For one talk, Kaspersky hackers published their findings on six car apps that have "unencrypted user credentials, and all of them had little in the way of protection against reverse-engineering or the insertion of malware into apps."
In another room, IBM's X-Force Red leader Charles Henderson demonstrated through his own personal experience that used cars can still be controlled by their previous owners' apps. Henderson pointed out a few more troubling things in his talk, such as the fact that dealers hold the reset passcodes on these apps, and that assurances about distance preventing former owners controlling used cars are preventive measures that can easily be spoofed.
Microsoft's Digital Geneva Convention
Also during the RSA noise, Microsoft shared a screed that caught it a lot of flak in online infosec circles. The company published The need for a Digital Geneva Convention, citing the global overwhelm of hacks and hacking to bring everyone in the industry together to "call on the world’s governments to implement international rules to protect the civilian use of the internet." The piece came out the day after The Conversation asked in an opinion piece, Should cybersecurity be a human right?
Just like how civilians are protected during times of war by the Fourth Geneva Convention, Microsoft thinks we're in a time of cyberwar and that should be extended similarly, somehow. There's a lot to digest in the manifesto, which calls on governments as much as the infosec sector, and there's quite a bit of boasting about what Microsoft has done to make the world cyber-safer.
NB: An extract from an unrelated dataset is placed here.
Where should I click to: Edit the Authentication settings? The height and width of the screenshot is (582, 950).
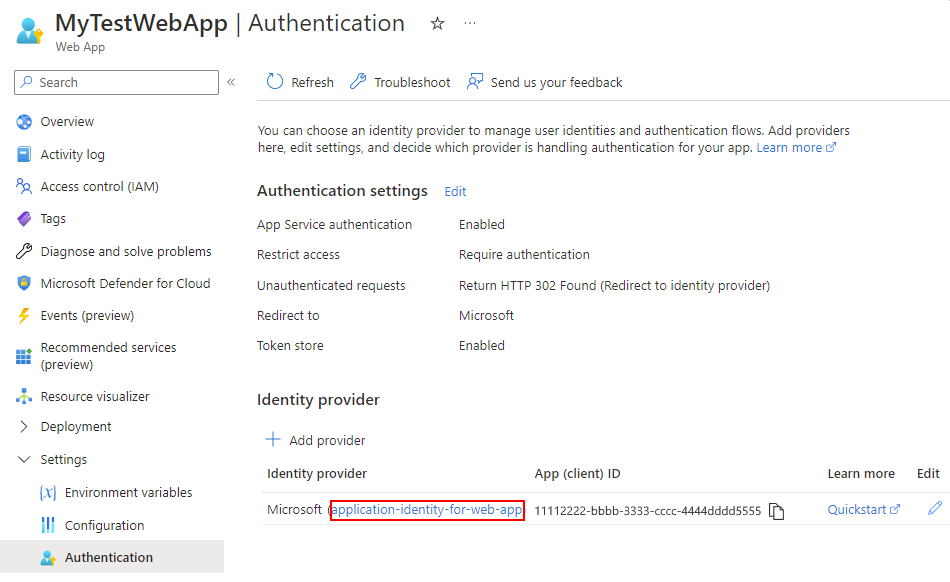pyautogui.click(x=455, y=191)
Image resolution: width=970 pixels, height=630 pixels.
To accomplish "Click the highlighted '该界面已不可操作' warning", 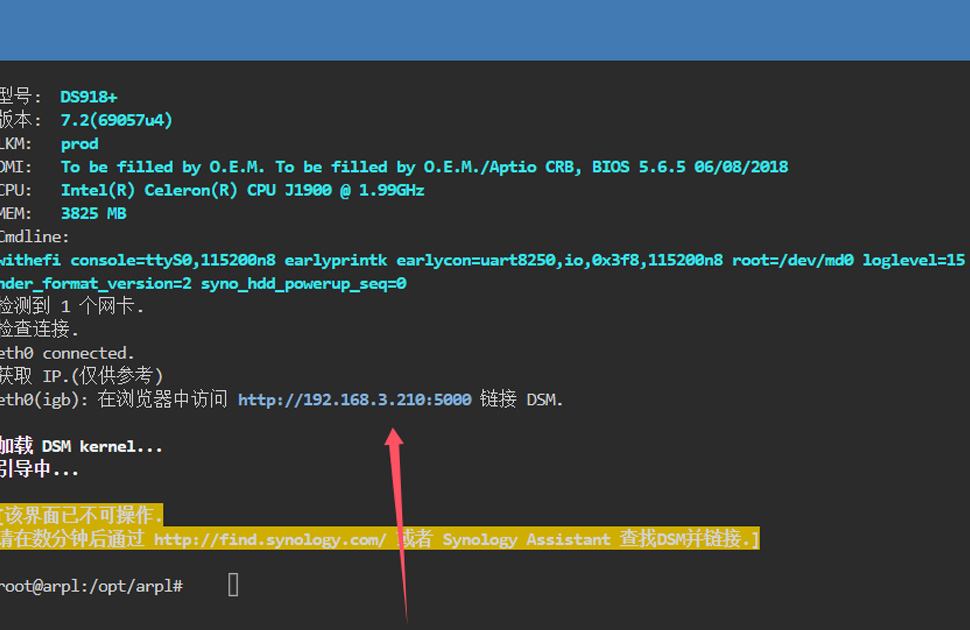I will point(82,516).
It also digresses into a heavy emphasis on protecting "customers," losing its language that began with protecting citizens, making perhaps some of the company's interests a bit too transparent.
Maybe they should keep up with patching those Project Zero bugs first, eh?
Not feeling very Yankee Doodle Dandy, thanks
Woe to the hacker who travels to the US for a job interview. Our favorite headline mangler (kidding guys, love you, maybe) published The Register's guide to protecting your data when visiting the US. The results aren't great, and we can only expect this issue to increasingly have an impact on that "pipeline" problem with cybersecurity jobs everyone keeps talking about.
Trump security still sucks
Pwned at RSA
Vendor Pwnie Express discovered multiple rogue access points on the show floor that were used to hack the RSA conference attendees. Pwnie was apparently killing time on the RSA Conference show floor passively scanning the airwaves (as you do) and found multiple instances of EvilAP attacks. This is when a rogue access point tricks people's devices into thinking they're connecting to a known, safe access point.
EsecurityPlanet has a video.
Access to universities and government orgs for sale
Recorded Future reports that a Russian-speaking hacker is selling SQLi for unauthorized access to over 60 universities and government agencies. Named Rasputin, the hacker group was behind a recent breach of the Election Assistance Commission.
The federal agencies and Rasputin's other targets cover more than two dozen colleges, a few UK universities, state and local agencies, and the Fermi National Accelerator Laboratory, and the U.S. Department of Housing and Urban Development.
The UK universities include Cambridge, Edinburgh, Leeds and Oxford; US universities include Cornell, Virginia Tech, NYU, UCLA, and Purdue. All were, and some still are, vulnerable to a SQL injections attack. RF's post lists all the universities and government orgs in the SQLi sale, but regretfully didn't notify everyone on the list before hitting "publish."